The House of Representatives, taking what one lawmaker called "a baby step" of support for U.S. troops fighting in Iraq and Afghanistan, voted Wednesday to allow financially strapped National Guard (search) and Reserve troops to tap their retirement funds without penalty.

Supporters said the change helps long-deployed troops and their families pay the bills while serving their country. Reserve and National Guard troops sometimes take a pay cut when they are activated and leave their civilian jobs and salaries.

"It's the least we can do," said Rep. Clay Shaw, R-Fla.

The House approved the bill unanimously, 415-0.

Many Democrats who voted for the bill said Congress should do much more to support troops who leave their families and jobs for months of service.

"Let's recognize it is a baby step when we should be taking a much larger one — I would say, a giant one," said Rep. Sander Levin, D-Mich. "We should be doing more than this."

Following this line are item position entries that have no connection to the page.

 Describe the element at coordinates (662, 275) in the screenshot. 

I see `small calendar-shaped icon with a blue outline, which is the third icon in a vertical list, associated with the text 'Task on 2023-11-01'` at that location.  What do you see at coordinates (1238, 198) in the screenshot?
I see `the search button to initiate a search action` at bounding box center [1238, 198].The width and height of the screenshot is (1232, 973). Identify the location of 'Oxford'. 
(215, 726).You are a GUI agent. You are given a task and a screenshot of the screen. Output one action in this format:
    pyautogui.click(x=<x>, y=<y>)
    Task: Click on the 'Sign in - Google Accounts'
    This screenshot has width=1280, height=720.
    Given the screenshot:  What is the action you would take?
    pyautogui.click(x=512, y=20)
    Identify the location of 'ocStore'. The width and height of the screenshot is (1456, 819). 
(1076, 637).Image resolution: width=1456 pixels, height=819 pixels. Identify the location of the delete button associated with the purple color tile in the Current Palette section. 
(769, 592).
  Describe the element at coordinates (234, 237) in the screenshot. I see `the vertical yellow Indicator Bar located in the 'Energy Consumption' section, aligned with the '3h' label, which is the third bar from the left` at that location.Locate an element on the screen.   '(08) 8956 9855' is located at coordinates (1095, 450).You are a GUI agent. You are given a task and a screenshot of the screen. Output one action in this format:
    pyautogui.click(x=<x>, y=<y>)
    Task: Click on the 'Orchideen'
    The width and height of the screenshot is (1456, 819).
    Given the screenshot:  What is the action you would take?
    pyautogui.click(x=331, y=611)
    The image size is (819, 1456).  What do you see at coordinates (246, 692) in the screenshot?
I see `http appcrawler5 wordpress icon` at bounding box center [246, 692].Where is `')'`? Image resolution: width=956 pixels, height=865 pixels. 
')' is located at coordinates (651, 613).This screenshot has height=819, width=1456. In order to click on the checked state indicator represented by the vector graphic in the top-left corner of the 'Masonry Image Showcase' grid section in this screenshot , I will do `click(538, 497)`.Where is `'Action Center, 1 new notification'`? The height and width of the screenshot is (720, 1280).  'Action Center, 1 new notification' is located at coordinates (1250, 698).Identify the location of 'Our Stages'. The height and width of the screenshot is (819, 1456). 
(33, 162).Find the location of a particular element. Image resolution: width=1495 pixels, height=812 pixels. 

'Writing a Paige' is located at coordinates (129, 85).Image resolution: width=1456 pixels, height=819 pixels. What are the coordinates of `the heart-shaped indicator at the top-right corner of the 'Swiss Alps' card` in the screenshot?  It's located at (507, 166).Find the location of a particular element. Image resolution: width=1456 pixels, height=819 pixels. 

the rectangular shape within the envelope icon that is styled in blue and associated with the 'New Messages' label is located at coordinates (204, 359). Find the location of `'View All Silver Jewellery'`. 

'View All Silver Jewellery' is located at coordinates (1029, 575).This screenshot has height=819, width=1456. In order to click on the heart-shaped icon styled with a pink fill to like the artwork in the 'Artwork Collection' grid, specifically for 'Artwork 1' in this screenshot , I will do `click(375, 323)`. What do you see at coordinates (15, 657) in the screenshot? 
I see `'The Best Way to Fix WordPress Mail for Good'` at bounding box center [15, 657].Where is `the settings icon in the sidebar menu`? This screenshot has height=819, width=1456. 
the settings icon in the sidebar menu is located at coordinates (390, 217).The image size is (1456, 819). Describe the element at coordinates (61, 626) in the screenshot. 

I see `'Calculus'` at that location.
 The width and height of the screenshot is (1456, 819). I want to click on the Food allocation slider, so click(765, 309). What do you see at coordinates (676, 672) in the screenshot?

Employers are not required to make up lost pay for employees activated to duty, nor do they have to continue providing benefits like health insurance (search).

Democrats said the bill should also encourage employers to do more by giving them a tax credit for making up the difference between military and civilian pay (search), as well as extend Defense Department health coverage to the families of reservists.

The bill passed by the House would waive the 10 percent early withdrawal penalty for those in an economic squeeze who withdraw money from their tax-advantaged retirement accounts (search) and pensions before retirement.

The waiver would apply to National Guard and Reserve troops deployed for six months or longer and activated between Sept. 11, 2001, and Sept. 12, 2005.

Those military personnel would be given two years to replenish the accounts.

Rep. George Miller, D-Calif., said National Guard and Reserve troops shouldn't be forced to undermine their own retirement security in order to pay their bills while serving their country.

"We invaded Iraq, and now they have to invade their savings," Miller said. "It's an outrageous thing that we would do this to these individuals. So many of them are not going to be able pay this money back."

The Pentagon said last week it would extend by three months the tours of about 20,000 soldiers in Iraq, about one-quarter of them members of the National Guard or Reserve.